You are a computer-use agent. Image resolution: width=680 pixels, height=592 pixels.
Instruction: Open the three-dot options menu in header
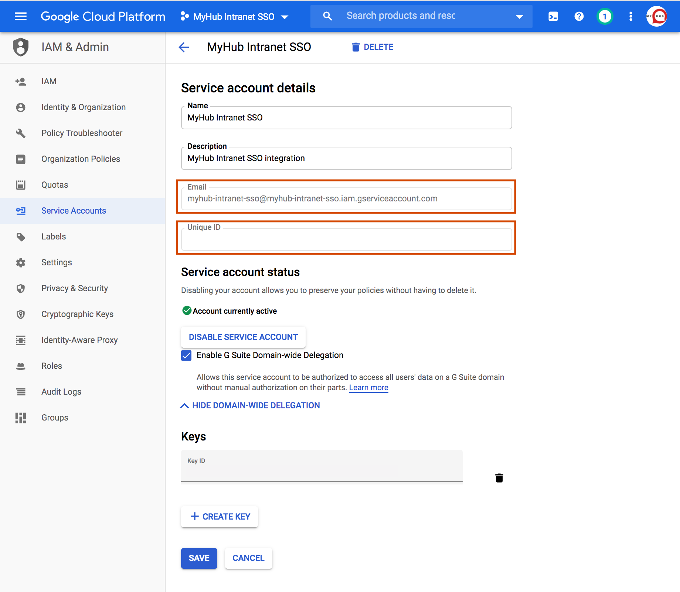(630, 16)
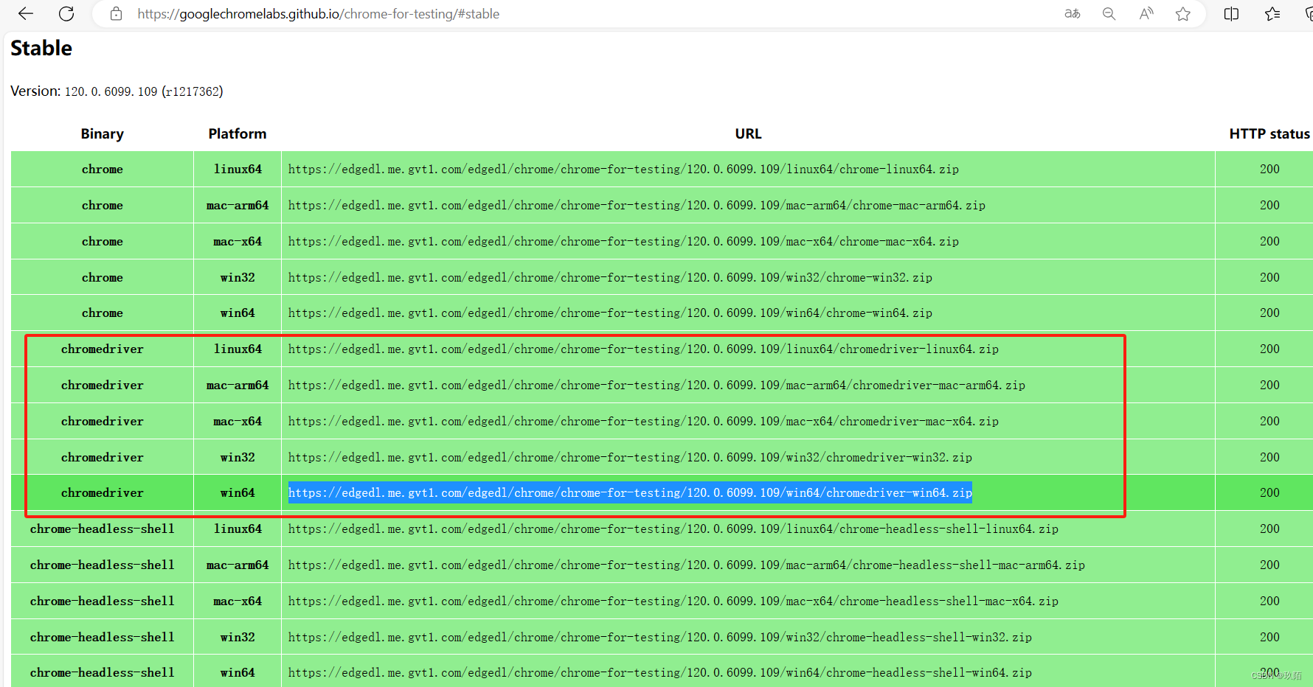This screenshot has width=1313, height=687.
Task: Refresh the current page
Action: [66, 13]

What is required:
Copy the material above word for word, images excluded.

Result for this exercise:
You are a computer-use agent. Image resolution: width=680 pixels, height=592 pixels.
Instruction: Open the three-dot options menu in header
(630, 16)
This screenshot has width=1313, height=687.
Task: Refresh the current page
Action: [66, 13]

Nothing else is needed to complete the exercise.